Looks like the fence action has to be initiated from another host, that means all the host should have the ability to access the RAC of other hosts, since rhev-m randomly choose one host to check the power status for another host, right?

 

Correct.

 

If host which has SPM role has gone down, you cannot remove without moving the SPM role to a different host via "Confirm host has been rebooted".

The reason why "Confirm host has been rebooted" not in API is because, it involves a lot of manual process like inspect physically what happened to the SPM host, reboot it  or shut it down and then click "Confirm host has been rebooted" to failover the service.

 

Manual inspection and action is necessary to avoid having two hosts with SPM role which will corrupt the storage. Eg, If rhev-m shows spm host is down (Non-Responsive), it may be due to a missing network link between rhevm and spm host and the spm processes still running on the spm host.

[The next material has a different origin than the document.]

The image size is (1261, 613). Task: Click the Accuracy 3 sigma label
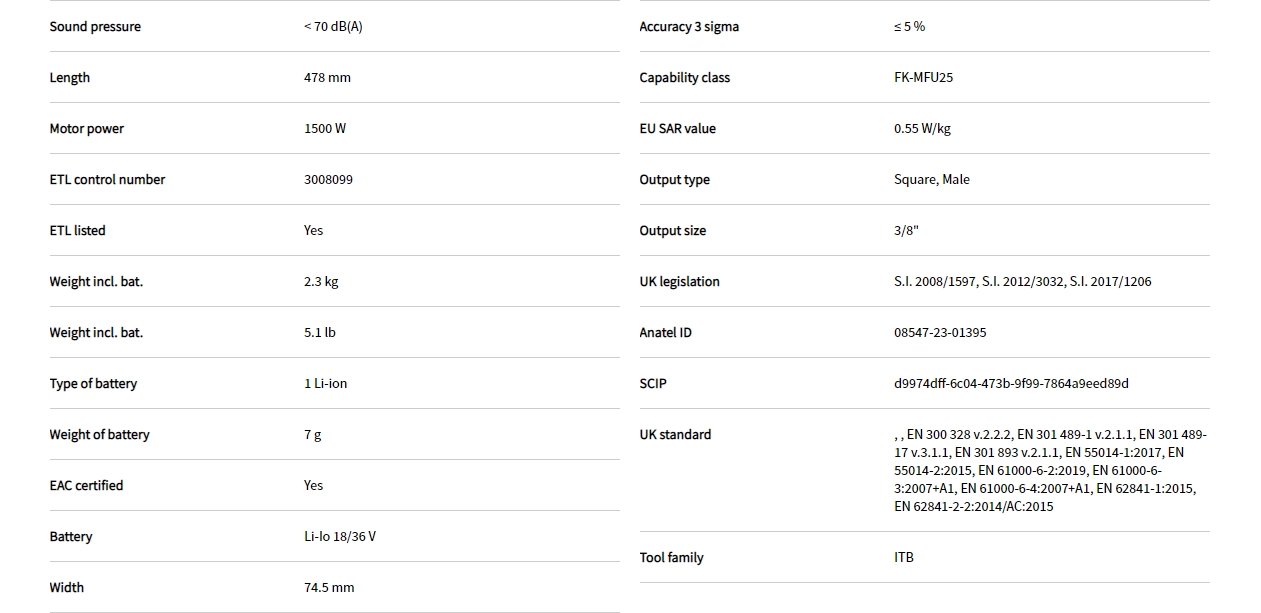click(689, 27)
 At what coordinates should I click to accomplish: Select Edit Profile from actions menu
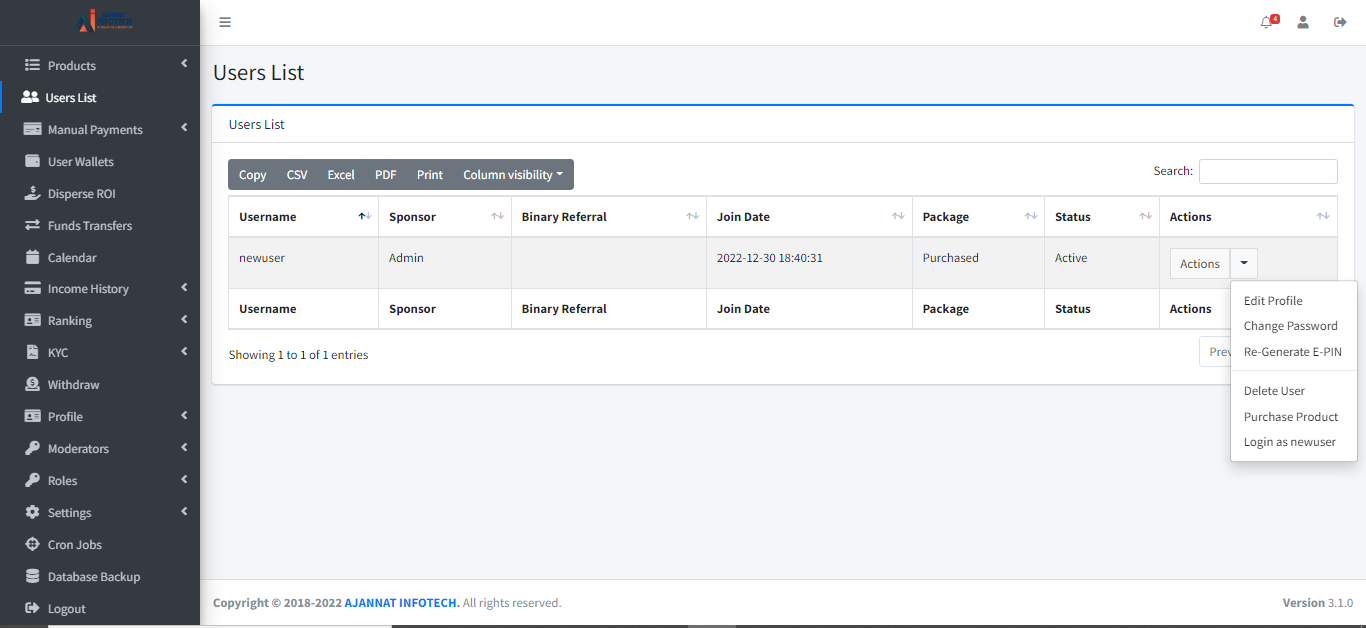1273,301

If you just do "Confirm host has been rebooted" without shutting down the spm host or rebooting it, the service would failover to another host where we will have two hosts with spm processes running and simulatneously making changes to storage which may corrupt it.

 

As always said, you can file an RFE to have this feature in RFE by opening a case with RH if you prefer to do the task via API after shutting down or rebooting the spm host manually.

OK, I see. I'll consider it. Thanks.